India Inc expecting budget to lower personal income tax rates
Mumbai: India Inc is banking on the budget to see a reduction in personal income tax to revive the sagging consumption demand after getting the biggest tax break by way of a steep reduction in corporate tax rates, says a pre-budget survey.
Finance Minister Nirmala Sitharaman will increase the income tax exemption limit from Rs 2.5 lakh per annum currently, majority of respondents surveyed by tax consultancy firm KPMG opined.
The majority of respondents also feel that the government in the forthcoming Budget to be unveiled on February 1 will increase the standard deduction and give more incentives for housing loans.
The government had slashed corporate tax rates to 25 per cent for old companies and to 15 per cent for new companies provided they are ready to forego all the existing exemptions.

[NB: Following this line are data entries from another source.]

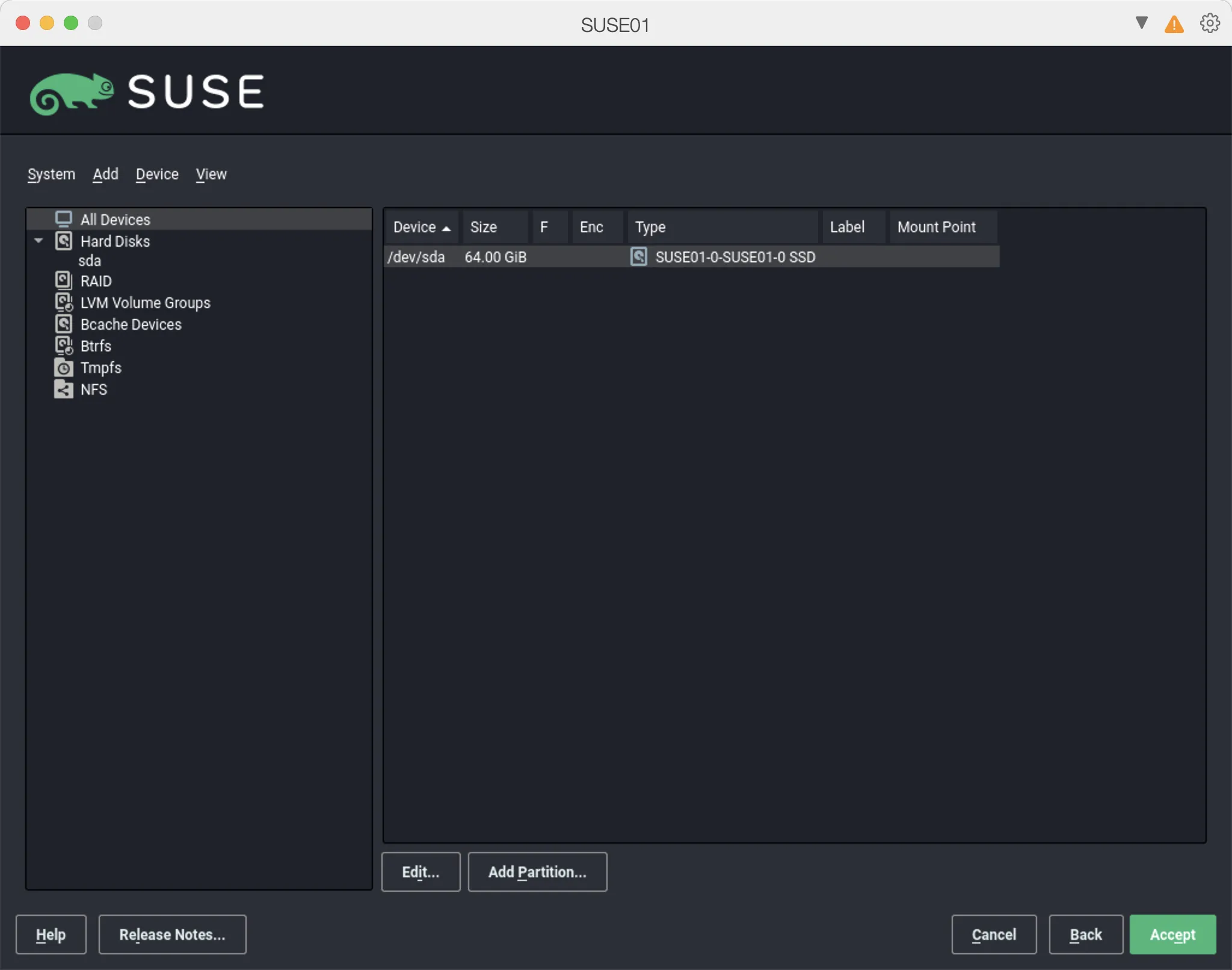Click the SUSE chameleon logo
This screenshot has height=970, width=1232.
pyautogui.click(x=72, y=91)
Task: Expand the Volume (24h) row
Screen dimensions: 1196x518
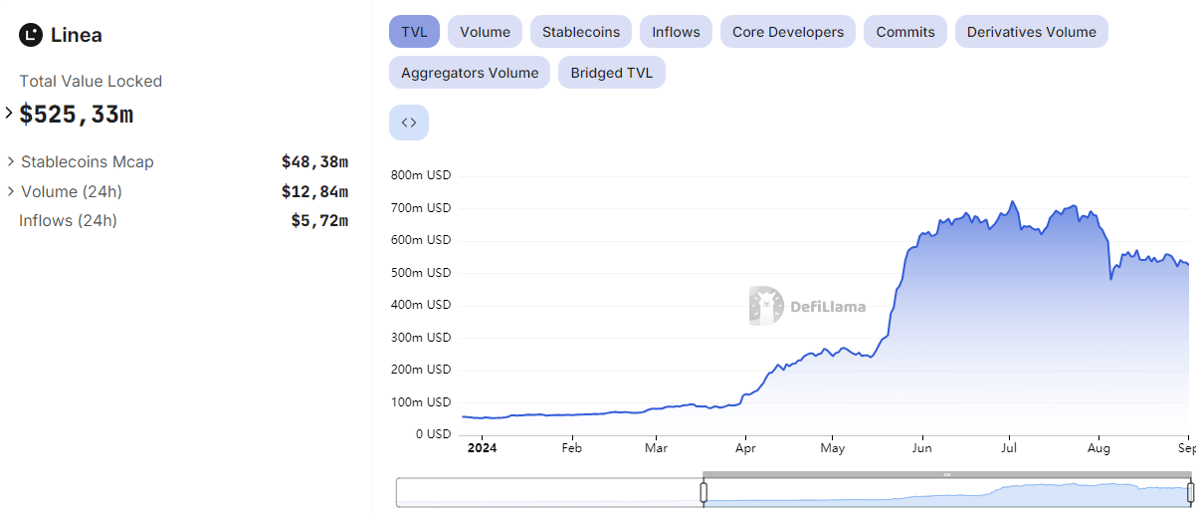Action: 11,191
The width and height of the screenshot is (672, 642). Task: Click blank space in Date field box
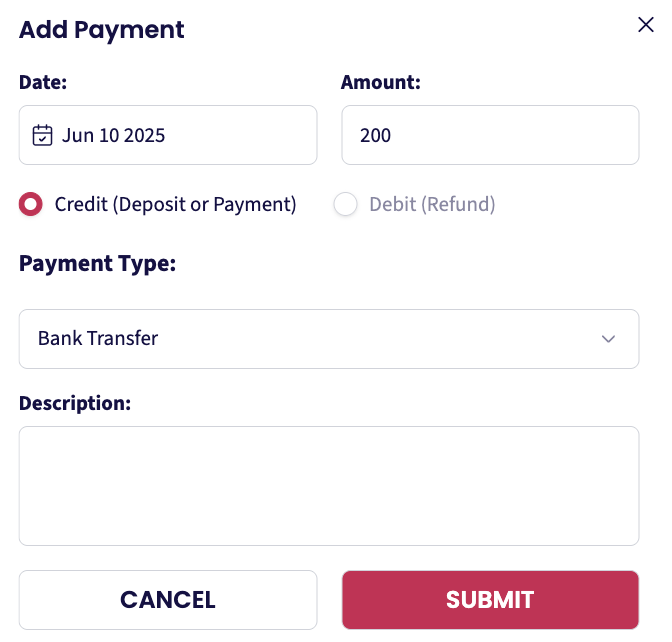coord(240,135)
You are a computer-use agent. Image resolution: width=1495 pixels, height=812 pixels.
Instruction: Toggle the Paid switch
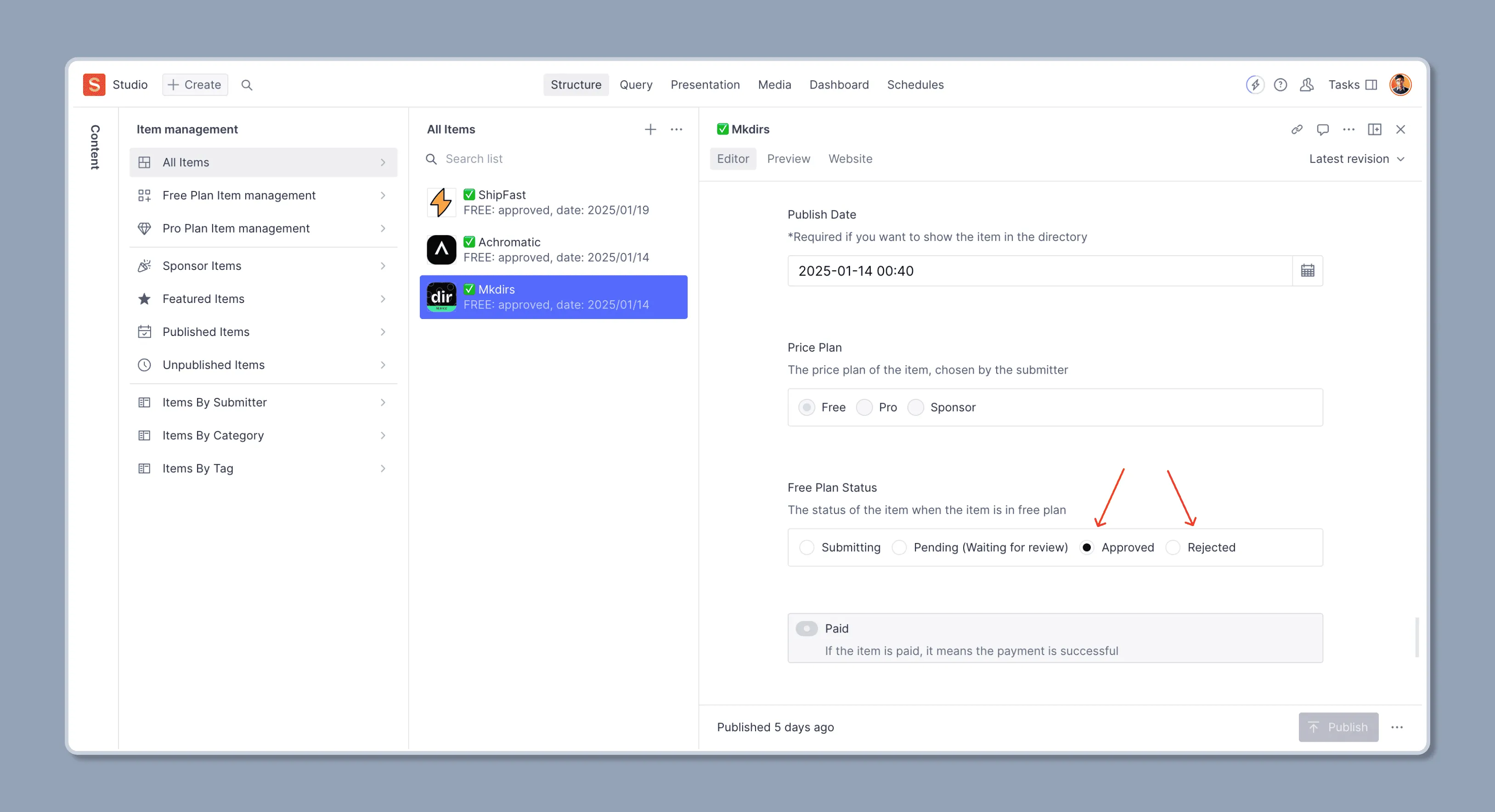806,629
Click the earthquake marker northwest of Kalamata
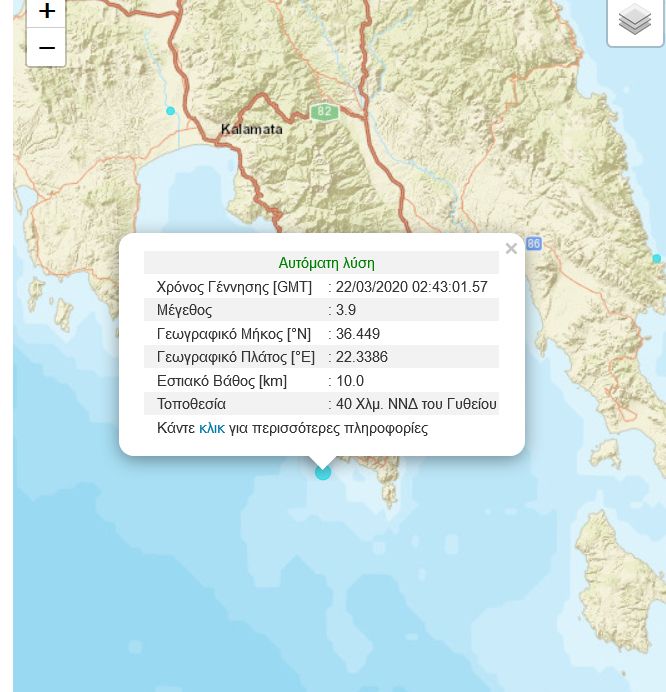666x692 pixels. [x=171, y=110]
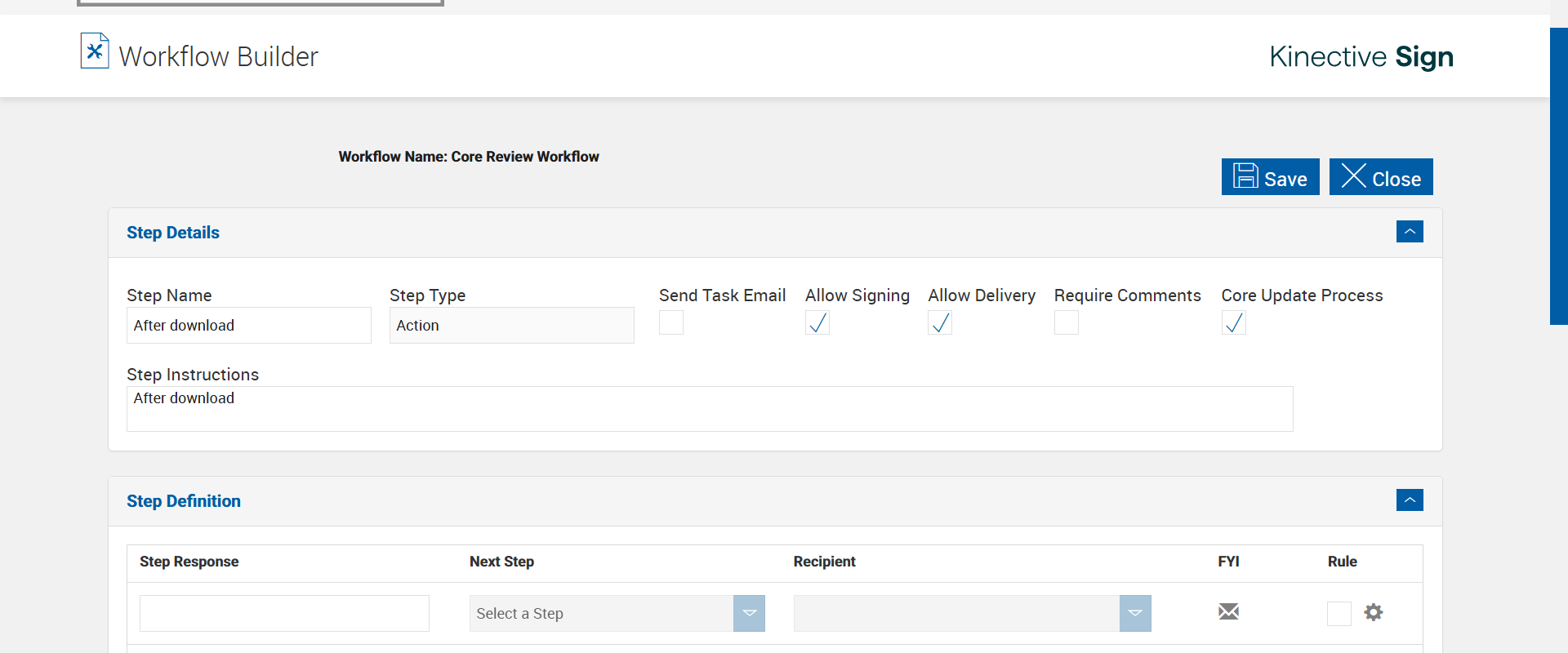Image resolution: width=1568 pixels, height=653 pixels.
Task: Open the Next Step dropdown
Action: [749, 613]
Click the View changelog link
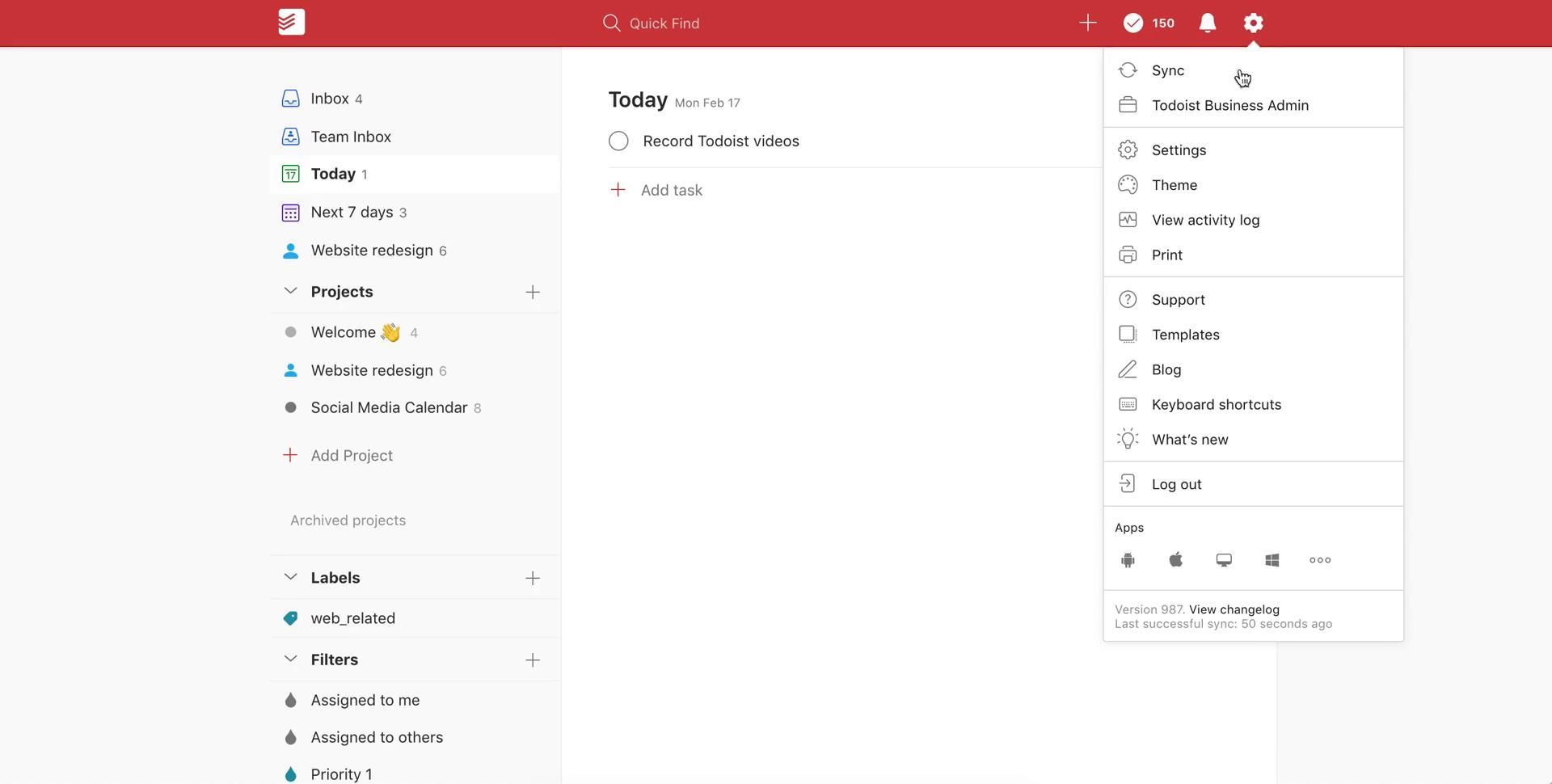 [1234, 609]
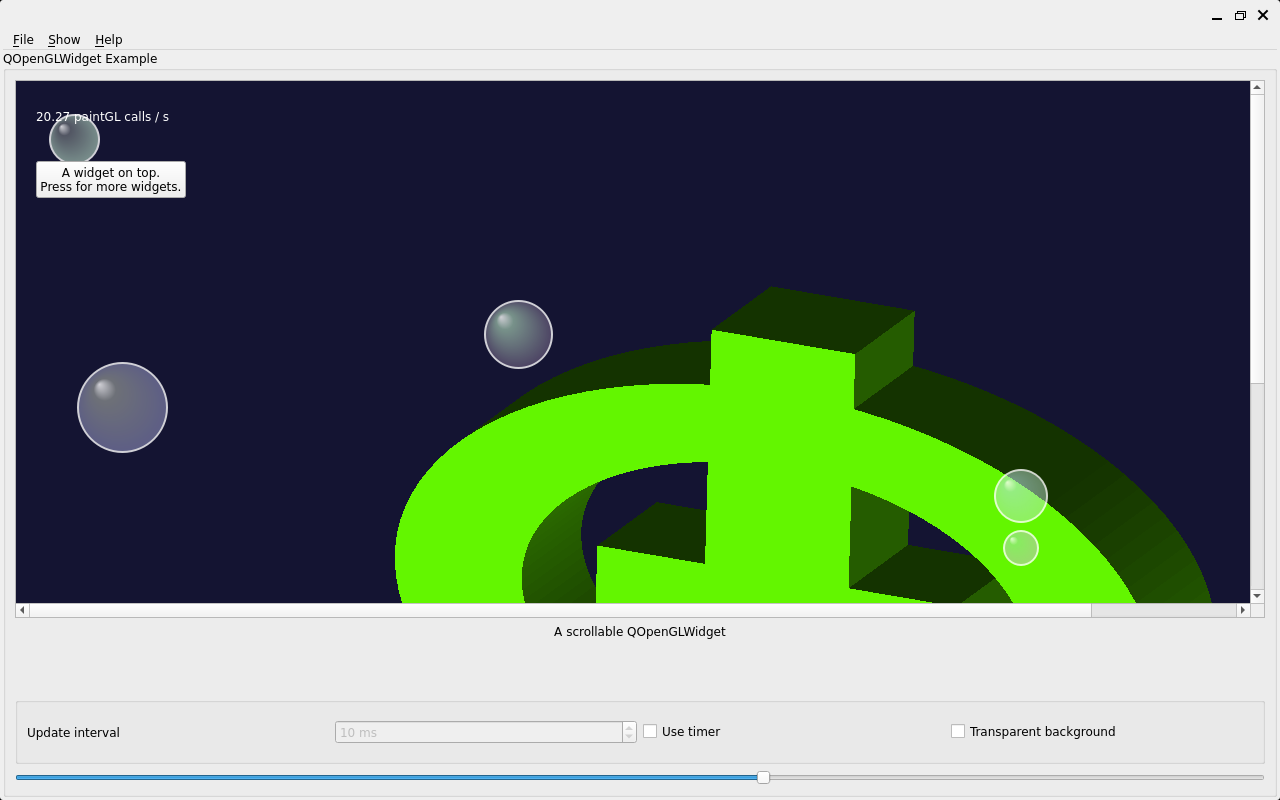1280x800 pixels.
Task: Click the vertical scrollbar down arrow
Action: (1257, 596)
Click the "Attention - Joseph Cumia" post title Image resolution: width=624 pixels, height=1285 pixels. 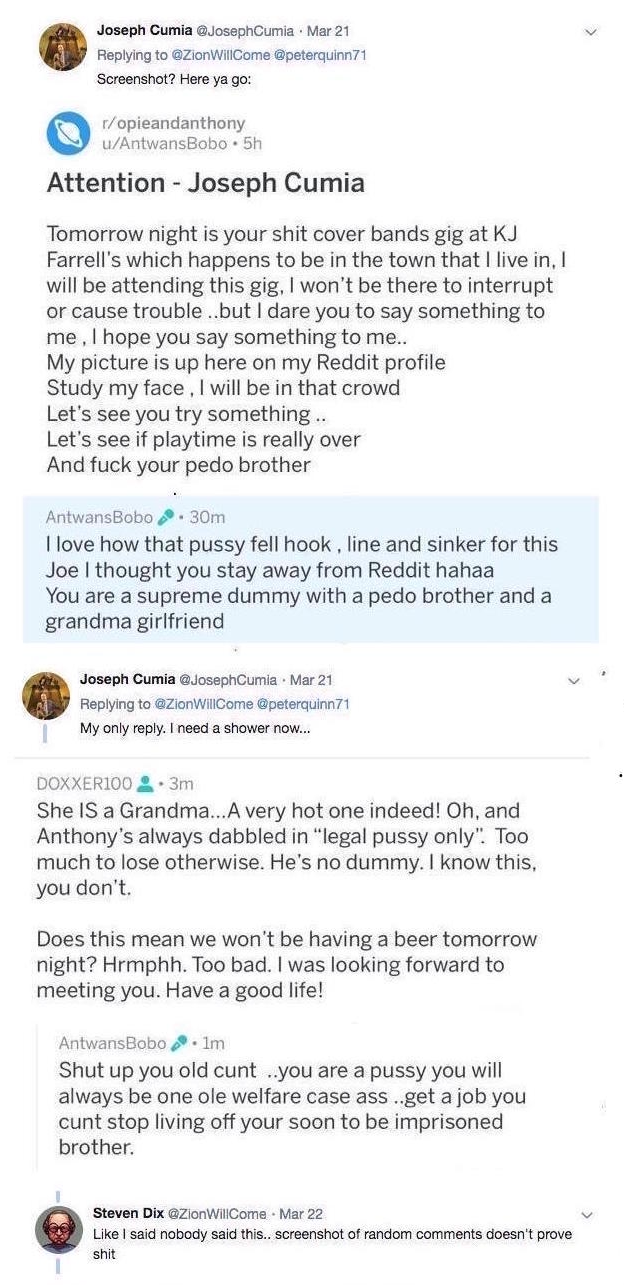point(205,183)

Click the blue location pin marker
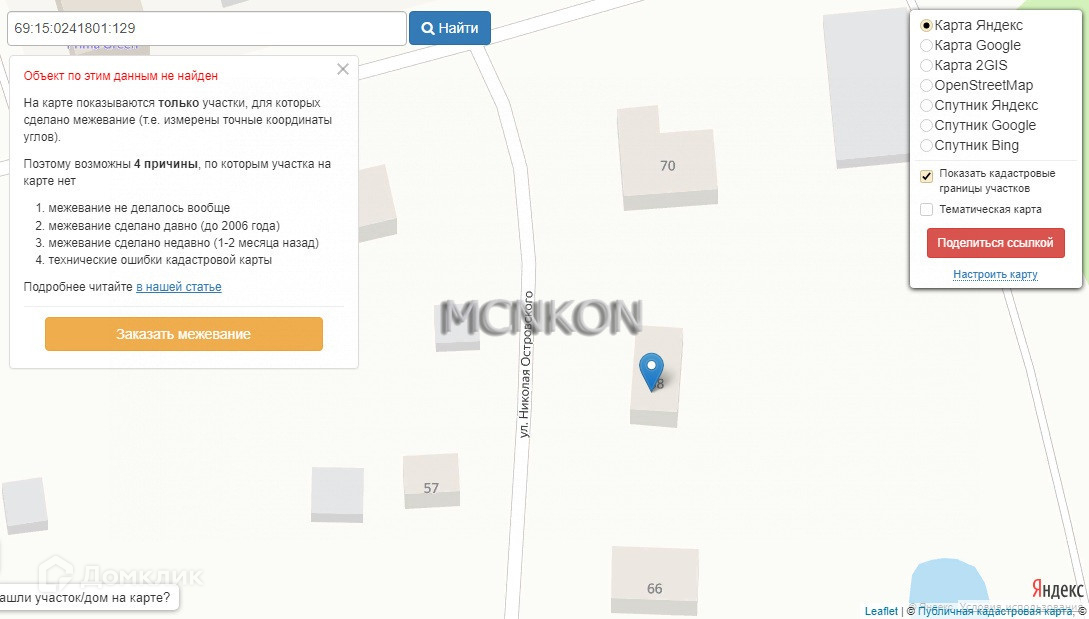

Though the move was hailed by many as a booster dose to revive growth it has belied the expectation as growth has since then fallen to more than six-year low of 4.5 per cent in the September quarter from 5 per cent in the previous quarter.
What more the advance estimate last week has pegged the full-year real GDP growth at 5 per cent while the nominal GDP growth at a 48-year low of 7.5 per cent, down from the budget estimate of 13 per cent. Also, most of the old-generation companies have decided to draw from the existing incentives and not to switch to the new tax regime.